Work item — Look through the data below and show every line that includes "computer".

Source material —

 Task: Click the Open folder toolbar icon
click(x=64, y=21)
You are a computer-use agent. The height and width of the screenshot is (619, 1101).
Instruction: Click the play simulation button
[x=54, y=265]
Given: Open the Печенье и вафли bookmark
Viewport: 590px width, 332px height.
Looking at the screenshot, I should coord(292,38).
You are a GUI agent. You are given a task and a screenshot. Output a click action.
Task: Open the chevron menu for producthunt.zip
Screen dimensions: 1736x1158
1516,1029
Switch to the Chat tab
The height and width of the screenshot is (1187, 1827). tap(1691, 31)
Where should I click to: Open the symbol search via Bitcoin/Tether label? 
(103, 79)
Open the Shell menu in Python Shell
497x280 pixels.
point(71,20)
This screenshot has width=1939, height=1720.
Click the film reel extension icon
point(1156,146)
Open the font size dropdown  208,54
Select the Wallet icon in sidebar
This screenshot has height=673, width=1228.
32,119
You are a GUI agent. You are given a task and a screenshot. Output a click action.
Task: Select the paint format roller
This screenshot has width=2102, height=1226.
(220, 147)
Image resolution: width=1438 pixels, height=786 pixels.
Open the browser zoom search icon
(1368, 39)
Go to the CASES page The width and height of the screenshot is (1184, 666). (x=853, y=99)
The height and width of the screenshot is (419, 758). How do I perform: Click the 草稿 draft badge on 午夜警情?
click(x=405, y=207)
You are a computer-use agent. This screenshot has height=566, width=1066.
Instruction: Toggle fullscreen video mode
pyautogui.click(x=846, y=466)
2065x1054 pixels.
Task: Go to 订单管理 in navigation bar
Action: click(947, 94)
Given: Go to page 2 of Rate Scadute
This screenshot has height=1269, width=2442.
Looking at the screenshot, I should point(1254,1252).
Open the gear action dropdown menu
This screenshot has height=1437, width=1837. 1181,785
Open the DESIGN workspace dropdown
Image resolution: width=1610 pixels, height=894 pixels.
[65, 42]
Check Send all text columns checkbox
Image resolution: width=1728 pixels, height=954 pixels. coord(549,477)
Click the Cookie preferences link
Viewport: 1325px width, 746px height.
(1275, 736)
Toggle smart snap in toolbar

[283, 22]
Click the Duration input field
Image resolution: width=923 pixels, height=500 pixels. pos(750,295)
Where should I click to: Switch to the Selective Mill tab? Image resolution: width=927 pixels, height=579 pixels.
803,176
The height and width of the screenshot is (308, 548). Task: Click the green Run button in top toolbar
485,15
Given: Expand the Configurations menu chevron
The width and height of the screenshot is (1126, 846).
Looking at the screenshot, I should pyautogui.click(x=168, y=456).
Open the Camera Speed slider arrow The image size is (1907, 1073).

Answer space —
You are a computer-use agent. The height and width of the screenshot is (619, 1101).
You are a computer-use agent. This screenshot has height=566, width=1066.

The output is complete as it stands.